What do I say? I have absolutely no intention of being at the races, yet here I am this evening, availing myself of his hospitality.
‘Of course.’
‘Good. Then you must come and have a drink with us in our chalet next to the track. No, better still, come and have lunch.’ He turns to the young woman standing by his side. ‘Elena, tell Claude we have another guest for tomorrow’s lunch. Mr Pussett, here.’
‘Yes, sir,’ replies Elena, making a note on a clipboard.
I force a smile. ‘Thank you.’
Oh God! Why did I come?
And my torment goes on, with everyone else getting tipsy from the free-flowing champagne, while I stick religiously to my sparkling water.
I haven’t had a drink containing alcohol in more than six years.
I don’t make a big thing of it. I just don’t drink any more. Maybe my life would have been so much better if I’d never started.
And it was my move back to Lambourn that began it all.
9
That win at the Cheltenham Festival in March had a far-reaching effect on my career, and my life.
Rather than just being merely mentioned in Racing Post articles, I was now featured in one as an up-and-coming young rider and, of course, I was compared to my father. That in itself was not a bad thing, as I had started this journey with the hope and expectation that I would become him, as his memorial. Indeed, I welcomed the comparison. At least, I did to start with.
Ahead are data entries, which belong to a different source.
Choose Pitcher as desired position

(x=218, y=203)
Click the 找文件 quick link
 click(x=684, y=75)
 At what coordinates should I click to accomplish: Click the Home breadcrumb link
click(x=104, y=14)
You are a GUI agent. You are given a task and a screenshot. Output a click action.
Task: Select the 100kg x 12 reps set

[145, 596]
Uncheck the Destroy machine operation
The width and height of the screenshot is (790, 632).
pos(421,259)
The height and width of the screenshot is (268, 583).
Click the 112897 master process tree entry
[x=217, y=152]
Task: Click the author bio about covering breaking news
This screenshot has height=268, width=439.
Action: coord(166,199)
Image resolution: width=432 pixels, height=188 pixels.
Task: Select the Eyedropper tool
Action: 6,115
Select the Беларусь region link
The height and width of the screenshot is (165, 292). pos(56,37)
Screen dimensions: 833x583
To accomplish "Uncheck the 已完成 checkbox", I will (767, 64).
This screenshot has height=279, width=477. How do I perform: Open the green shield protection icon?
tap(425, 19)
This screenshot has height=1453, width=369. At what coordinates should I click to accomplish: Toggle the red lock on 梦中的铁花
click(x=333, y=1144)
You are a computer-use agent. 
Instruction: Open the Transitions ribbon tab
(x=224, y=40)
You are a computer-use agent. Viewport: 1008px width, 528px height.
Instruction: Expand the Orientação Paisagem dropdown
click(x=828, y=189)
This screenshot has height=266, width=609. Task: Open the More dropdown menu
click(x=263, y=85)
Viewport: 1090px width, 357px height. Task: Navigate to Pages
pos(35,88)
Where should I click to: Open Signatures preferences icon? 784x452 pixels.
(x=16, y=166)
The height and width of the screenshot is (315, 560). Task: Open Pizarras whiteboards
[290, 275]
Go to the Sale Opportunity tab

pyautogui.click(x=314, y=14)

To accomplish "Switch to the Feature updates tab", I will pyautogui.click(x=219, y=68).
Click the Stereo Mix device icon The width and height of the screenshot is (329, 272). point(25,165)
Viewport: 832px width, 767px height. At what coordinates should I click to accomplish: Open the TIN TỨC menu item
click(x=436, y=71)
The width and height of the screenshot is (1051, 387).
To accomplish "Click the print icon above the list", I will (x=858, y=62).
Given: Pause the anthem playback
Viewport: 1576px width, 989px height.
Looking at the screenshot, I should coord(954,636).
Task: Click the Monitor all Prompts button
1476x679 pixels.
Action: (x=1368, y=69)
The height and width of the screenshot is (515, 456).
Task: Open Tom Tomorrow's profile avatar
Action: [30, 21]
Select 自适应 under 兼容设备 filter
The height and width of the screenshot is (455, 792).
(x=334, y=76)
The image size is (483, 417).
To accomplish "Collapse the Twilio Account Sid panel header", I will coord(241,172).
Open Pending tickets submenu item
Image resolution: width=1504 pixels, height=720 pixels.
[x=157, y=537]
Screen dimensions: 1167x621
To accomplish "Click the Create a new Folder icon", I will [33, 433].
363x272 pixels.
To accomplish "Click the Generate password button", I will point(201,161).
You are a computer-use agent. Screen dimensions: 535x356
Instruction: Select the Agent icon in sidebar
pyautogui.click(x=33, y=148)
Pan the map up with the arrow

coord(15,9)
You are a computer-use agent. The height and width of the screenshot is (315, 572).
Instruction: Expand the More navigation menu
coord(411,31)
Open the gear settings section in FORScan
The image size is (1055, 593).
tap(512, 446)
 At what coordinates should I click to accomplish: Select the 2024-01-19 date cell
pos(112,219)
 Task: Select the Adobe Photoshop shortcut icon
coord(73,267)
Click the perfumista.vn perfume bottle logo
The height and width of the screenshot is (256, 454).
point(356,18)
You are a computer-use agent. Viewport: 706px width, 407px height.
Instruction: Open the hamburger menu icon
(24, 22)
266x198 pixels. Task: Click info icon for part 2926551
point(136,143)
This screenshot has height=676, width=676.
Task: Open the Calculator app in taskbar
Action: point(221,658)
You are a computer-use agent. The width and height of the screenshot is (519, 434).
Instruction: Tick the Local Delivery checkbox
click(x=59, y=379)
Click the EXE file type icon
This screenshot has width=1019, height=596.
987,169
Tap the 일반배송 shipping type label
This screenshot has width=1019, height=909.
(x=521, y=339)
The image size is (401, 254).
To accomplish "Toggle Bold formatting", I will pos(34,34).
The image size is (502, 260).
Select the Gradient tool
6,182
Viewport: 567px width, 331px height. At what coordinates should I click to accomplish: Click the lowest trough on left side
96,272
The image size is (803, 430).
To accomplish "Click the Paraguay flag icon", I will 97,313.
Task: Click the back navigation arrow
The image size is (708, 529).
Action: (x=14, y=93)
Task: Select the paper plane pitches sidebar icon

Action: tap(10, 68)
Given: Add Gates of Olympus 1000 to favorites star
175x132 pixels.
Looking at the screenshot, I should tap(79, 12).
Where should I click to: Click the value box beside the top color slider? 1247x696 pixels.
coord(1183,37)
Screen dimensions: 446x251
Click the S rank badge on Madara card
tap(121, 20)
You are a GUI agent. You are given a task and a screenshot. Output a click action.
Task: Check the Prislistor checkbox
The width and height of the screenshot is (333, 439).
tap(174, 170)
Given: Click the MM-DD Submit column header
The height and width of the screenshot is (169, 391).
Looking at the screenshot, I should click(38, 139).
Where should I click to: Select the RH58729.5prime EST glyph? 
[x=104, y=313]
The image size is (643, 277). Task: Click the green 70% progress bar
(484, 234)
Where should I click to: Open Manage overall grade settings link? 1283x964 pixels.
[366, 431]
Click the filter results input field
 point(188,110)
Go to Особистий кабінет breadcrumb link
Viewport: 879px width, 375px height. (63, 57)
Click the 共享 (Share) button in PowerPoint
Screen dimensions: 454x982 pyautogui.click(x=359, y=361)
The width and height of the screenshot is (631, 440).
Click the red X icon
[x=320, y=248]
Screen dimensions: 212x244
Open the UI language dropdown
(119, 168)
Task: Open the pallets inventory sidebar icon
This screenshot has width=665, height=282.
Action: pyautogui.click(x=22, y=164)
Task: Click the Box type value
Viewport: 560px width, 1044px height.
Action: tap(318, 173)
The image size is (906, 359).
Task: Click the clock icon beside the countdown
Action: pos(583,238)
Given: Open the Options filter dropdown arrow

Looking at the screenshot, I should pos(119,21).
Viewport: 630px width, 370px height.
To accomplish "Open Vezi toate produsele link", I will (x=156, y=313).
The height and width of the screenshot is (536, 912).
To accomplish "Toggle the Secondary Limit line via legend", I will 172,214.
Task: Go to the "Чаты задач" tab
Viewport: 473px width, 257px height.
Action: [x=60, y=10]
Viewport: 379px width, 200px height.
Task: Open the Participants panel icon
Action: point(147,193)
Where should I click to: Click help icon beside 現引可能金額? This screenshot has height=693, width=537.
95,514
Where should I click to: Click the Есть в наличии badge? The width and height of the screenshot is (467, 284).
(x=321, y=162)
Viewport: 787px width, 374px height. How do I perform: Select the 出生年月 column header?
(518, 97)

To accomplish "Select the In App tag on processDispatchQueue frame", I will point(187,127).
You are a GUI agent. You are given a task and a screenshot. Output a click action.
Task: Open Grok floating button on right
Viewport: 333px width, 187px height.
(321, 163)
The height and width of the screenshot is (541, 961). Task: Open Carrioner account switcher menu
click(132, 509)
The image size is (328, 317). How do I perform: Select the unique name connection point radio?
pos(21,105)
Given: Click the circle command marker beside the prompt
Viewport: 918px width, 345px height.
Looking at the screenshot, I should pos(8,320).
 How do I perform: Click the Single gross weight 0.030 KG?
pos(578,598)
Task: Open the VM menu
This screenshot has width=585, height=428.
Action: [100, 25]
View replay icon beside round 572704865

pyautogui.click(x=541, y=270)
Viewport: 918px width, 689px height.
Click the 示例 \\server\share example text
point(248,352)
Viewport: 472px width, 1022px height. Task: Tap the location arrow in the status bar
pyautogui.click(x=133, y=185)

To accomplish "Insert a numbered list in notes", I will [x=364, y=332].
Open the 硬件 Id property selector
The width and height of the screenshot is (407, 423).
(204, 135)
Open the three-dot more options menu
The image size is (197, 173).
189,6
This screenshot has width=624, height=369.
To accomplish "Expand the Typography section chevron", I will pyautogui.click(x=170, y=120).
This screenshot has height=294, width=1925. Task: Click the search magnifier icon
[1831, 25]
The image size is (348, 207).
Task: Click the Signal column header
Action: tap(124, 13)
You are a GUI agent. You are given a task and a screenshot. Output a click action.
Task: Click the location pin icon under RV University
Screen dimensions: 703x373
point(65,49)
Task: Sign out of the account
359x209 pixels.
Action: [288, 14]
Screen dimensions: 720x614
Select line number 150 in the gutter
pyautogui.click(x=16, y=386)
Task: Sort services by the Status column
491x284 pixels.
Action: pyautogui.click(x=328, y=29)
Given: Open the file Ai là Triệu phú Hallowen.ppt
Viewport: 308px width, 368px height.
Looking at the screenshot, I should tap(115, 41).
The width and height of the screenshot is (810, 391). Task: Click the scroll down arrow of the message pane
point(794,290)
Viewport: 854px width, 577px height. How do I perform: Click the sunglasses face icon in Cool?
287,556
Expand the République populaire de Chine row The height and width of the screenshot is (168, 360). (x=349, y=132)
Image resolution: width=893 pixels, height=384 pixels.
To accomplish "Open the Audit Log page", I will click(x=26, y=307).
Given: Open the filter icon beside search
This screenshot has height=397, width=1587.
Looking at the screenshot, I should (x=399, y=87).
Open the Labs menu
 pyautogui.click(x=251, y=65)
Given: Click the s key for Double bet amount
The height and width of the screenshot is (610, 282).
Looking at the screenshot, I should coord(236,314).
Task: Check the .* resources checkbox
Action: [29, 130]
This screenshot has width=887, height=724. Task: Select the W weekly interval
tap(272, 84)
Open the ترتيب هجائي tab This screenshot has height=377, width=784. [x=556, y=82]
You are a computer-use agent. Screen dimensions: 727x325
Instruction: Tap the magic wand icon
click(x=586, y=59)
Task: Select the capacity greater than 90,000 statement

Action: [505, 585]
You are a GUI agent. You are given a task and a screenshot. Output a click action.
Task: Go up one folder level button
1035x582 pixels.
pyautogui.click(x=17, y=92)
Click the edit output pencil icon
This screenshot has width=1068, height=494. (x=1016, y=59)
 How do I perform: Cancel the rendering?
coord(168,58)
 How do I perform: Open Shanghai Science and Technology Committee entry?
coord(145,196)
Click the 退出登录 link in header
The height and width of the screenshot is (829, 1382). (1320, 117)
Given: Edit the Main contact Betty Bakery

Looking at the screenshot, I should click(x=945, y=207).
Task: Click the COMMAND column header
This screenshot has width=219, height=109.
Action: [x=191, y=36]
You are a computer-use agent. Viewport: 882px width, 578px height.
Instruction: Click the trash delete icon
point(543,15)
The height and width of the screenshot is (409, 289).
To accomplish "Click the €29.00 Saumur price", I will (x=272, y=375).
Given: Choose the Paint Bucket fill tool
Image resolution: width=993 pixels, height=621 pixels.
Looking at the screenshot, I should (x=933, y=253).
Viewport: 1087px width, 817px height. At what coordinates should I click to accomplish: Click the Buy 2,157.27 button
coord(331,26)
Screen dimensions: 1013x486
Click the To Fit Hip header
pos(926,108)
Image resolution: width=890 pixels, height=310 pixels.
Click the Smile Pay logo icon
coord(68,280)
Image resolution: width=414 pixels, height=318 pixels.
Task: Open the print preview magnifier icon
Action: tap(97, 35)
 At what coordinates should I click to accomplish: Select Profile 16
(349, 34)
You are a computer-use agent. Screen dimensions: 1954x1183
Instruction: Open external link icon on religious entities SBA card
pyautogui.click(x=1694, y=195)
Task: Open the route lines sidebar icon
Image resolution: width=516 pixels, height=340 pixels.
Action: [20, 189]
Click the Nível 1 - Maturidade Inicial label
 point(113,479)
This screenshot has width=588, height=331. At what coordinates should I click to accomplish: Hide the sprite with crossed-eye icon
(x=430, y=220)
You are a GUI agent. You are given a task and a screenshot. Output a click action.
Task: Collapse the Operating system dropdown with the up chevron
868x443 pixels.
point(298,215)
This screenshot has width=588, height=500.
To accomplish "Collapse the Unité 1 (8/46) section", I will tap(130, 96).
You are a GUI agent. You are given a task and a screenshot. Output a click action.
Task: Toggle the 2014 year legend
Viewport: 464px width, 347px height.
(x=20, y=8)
I was suddenly being offered more rides by both northern and southern trainers. By the close of my second season at the end of April, I’d had far more than enough winners to have my seven-pound allowance reduced to five, something that made my life a whole lot easier on the starvation front, for a while anyway.
Not that jump racing stops for long.
A short six days after the season finale at Sandown Park, the whole thing starts again and then runs on throughout the year, pausing only briefly for ten days or so in the height of summer, when the ground is often rock hard. However, the major jump races don’t return to the calendar until October or November.
But there is barely any let-up for the conditional jockey, who continues to work as a stable hand even when racing takes its holiday. And it was on such a day in early June when my employer came along to the box where I was mucking out and brusquely told me to drop everything and follow him immediately into the stable office.
I wondered what I’d done wrong.
Jerry Dickinson was waiting for us in the office and it wasn’t me that my employer was angry with, but him.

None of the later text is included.